Nashua, New Hampshire, United States
• Led the development and implementation of electro-magnetic pulse (EMP) measurement software, using a Python Flask back-end and a React with TypeScript front-end. This software enables operators to efficiently capture, analyze, and store incoming signals, creating new revenue streams and establishing Arkival as a leader in the field. It has also facilitated ongoing medical research into the therapeutic applications of EMP, an area of massive academic and industry interest.
• Developed high-performance pulse-smoothing and analysis algorithms to optimize real-time pulse captures. Leveraging existing research, I created a highly-scalable pulse-smoothing method that self-calibrates to signal noise, reducing invalid pulses by over 80%. Enhancements have eliminated the need for manual signal-validation, enabling large-scale autonomous pulse capture.
• Utilized Cython to develop an ultra-high-performance pulse capture process, capable of reliably capturing a single high-energy pulse among millions.
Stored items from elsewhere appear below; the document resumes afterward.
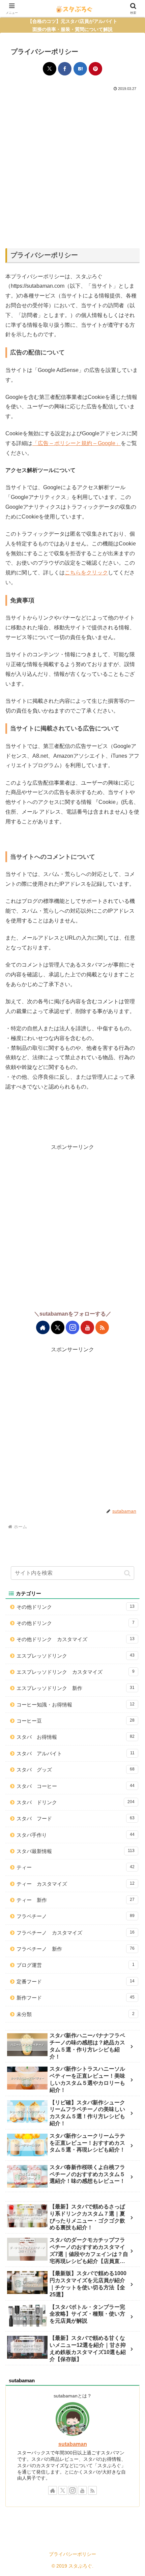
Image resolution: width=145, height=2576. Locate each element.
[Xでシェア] (49, 68)
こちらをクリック (86, 572)
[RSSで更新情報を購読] (102, 1327)
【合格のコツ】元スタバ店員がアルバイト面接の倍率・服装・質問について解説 (72, 25)
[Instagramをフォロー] (72, 1327)
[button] (127, 1573)
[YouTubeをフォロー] (87, 1327)
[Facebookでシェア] (64, 68)
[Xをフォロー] (57, 1327)
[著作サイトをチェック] (43, 1327)
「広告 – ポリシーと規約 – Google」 (76, 443)
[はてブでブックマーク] (80, 68)
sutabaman (72, 2444)
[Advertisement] (72, 168)
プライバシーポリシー (72, 2554)
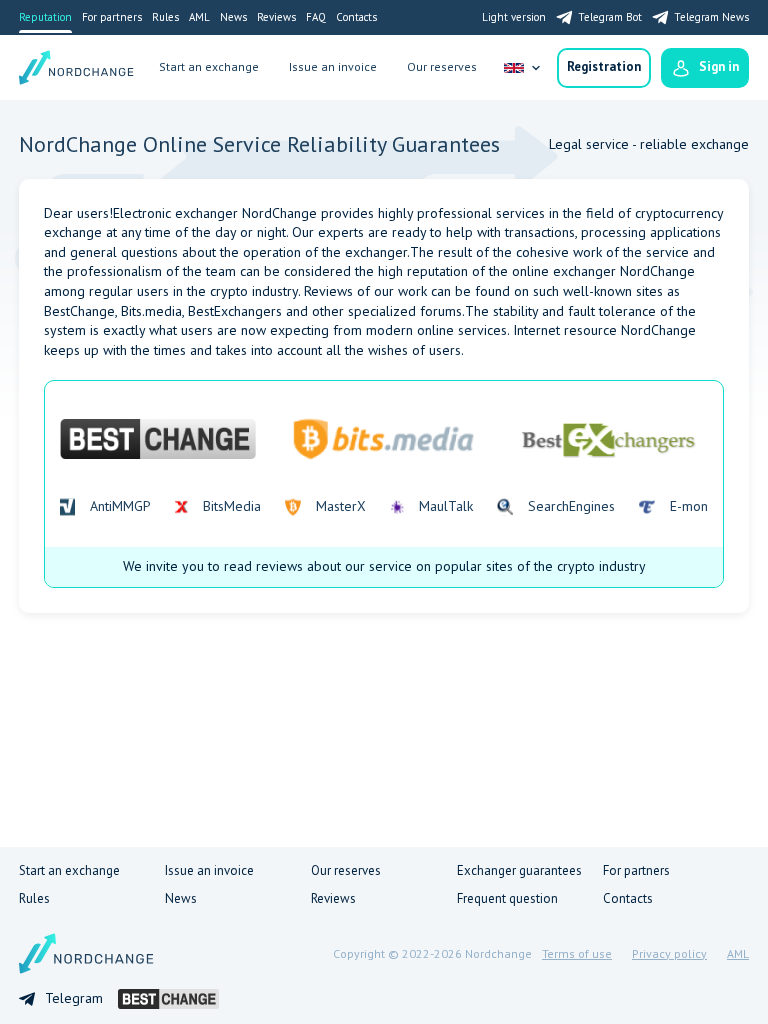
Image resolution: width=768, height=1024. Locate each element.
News (233, 17)
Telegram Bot (610, 17)
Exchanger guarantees (519, 870)
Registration (604, 66)
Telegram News (711, 17)
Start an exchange (209, 66)
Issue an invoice (333, 66)
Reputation (45, 17)
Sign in (719, 66)
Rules (165, 17)
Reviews (276, 17)
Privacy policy (669, 953)
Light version (514, 17)
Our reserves (442, 66)
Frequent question (507, 898)
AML (199, 17)
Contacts (356, 17)
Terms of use (577, 953)
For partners (112, 17)
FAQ (316, 17)
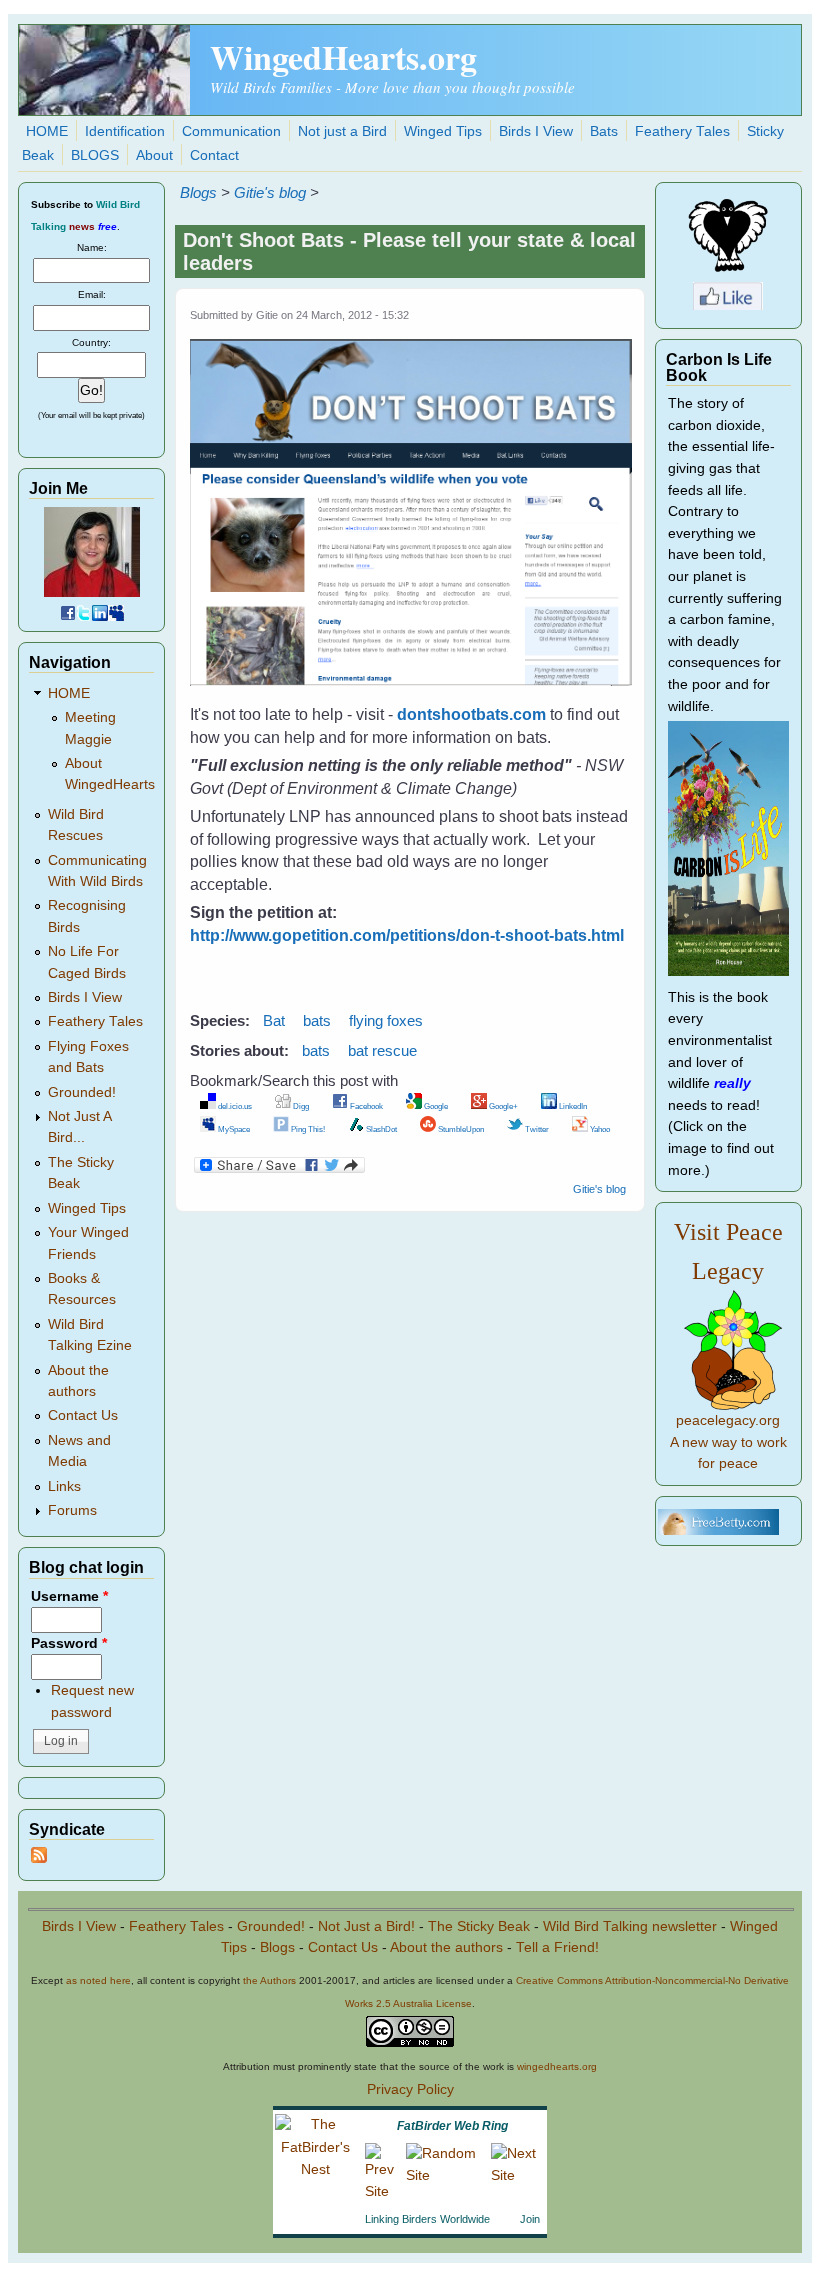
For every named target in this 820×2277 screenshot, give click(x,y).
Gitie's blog (270, 192)
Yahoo (599, 1129)
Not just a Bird (342, 131)
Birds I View (536, 131)
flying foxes (386, 1020)
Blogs (198, 192)
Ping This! (307, 1129)
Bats (604, 131)
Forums (72, 1510)
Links (64, 1486)
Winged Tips (443, 131)
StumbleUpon (460, 1129)
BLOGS (95, 155)
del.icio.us (234, 1106)
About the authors (446, 1947)
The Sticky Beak (479, 1926)
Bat (274, 1020)
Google (435, 1106)
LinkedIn (572, 1106)
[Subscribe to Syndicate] (39, 1858)
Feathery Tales (682, 131)
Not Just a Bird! (366, 1926)
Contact (214, 155)
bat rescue (382, 1050)
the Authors (269, 1980)
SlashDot (380, 1129)
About (154, 155)
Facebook (365, 1106)
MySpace (233, 1129)
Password (69, 1643)
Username (69, 1596)
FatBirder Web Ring (452, 2126)
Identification (125, 131)
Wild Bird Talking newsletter (630, 1926)
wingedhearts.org (557, 2066)
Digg (300, 1106)
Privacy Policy (410, 2089)
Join (530, 2219)
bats (317, 1020)
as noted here (98, 1980)
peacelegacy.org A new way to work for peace (728, 1442)
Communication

Optimization maximizes hardware utilization, supporting extended capture at speeds of 5 kHz and reducing measurement acquisition time by 90%.
• Developed .NET (C#)-based Computer Automated Machining (CAM) software for robotic scanning of custom parts. Designed and implemented a custom path-finding algorithm for 3D obstacle navigation, directly enabling complex-field measurements. Integrated with the same REST API as pulse measurements for consistent and flexible measurements. This software eliminated the need for other path-generating algorithms, saving hundreds of man-hours in development and integration.
• Supported pulse measurements with a robust statistical package for advanced analysis. Developed a unique 5D-Matrix storage system that mirrors and expands real-world measurement properties, enabling users to explore near-infinite views and relationships seamlessly. Flexibility of software allows researchers to easily investigate complex data.